If there's one monument in the medieval walled city of Carcassone that's famous the world over, it's the castle. Which is probably one of the most archetypcal, prototypical medieval castles there is.
Its current form owes much to Viollet le Duc's nineteenth century restoration. And, of course, as I mentioned previously, this was intended to capture the essence of the castle at a particular point in time, during the late thirteenth century, when the castle was at the height of its power.
The entrance is particularly robust, featuring these massive towers:-
Here's another view. Once again, the line of the restoration can be seen in the smoother masonry around the wallhead. The defences here are particularly complex: there are two portcullises, with the control mechanisms located on different floors, supposedly to prevent treachery from amongst the defenders. The portcullis slot can also double up as a handy machicholation, through which the defending forces can hurl missiles or noxious substances (careful with that chanber pot, Eugene!!) through to the enemy troops below.

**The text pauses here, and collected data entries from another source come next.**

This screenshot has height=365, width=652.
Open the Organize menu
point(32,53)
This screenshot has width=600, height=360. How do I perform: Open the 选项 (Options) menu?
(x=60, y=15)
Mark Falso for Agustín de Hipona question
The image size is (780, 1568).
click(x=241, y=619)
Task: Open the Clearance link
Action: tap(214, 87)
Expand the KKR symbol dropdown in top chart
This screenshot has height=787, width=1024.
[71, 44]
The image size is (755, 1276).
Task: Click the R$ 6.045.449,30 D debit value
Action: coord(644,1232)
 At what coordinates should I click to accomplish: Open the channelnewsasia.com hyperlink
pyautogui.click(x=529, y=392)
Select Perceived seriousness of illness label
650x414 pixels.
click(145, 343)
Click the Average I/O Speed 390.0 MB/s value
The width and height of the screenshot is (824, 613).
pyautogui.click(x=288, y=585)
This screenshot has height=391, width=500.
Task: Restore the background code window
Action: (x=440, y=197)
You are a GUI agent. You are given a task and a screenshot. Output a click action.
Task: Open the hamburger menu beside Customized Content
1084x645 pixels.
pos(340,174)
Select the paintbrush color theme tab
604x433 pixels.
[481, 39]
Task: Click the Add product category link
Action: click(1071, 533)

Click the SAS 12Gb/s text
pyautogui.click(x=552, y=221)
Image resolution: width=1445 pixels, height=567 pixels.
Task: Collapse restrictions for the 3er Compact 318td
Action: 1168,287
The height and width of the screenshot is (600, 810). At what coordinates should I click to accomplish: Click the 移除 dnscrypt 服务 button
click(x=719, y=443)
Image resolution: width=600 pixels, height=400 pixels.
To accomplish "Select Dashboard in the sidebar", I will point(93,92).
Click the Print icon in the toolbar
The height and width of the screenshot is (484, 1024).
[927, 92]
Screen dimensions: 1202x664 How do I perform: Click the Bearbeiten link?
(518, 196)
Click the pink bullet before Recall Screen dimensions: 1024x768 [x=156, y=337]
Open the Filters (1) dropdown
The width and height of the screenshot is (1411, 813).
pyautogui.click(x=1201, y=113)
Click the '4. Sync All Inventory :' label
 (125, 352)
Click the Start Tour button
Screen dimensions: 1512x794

If that wasn't enough, any attackers would have to make it through the barbican before they tried to get through the gatehouse. This feature is semi-circular on plan, and is a hefty defensive structure itself, with crenellated walls and another smaller gatehouse. The bridge which crosses the rock-cut ditch (I refuse to call it a 'moat' because there ain't no water!!) would also have been a handy defensive feature, as only a few men could have crossed from the barbican to the gatehouse at a time, and they would surely have made easy targets...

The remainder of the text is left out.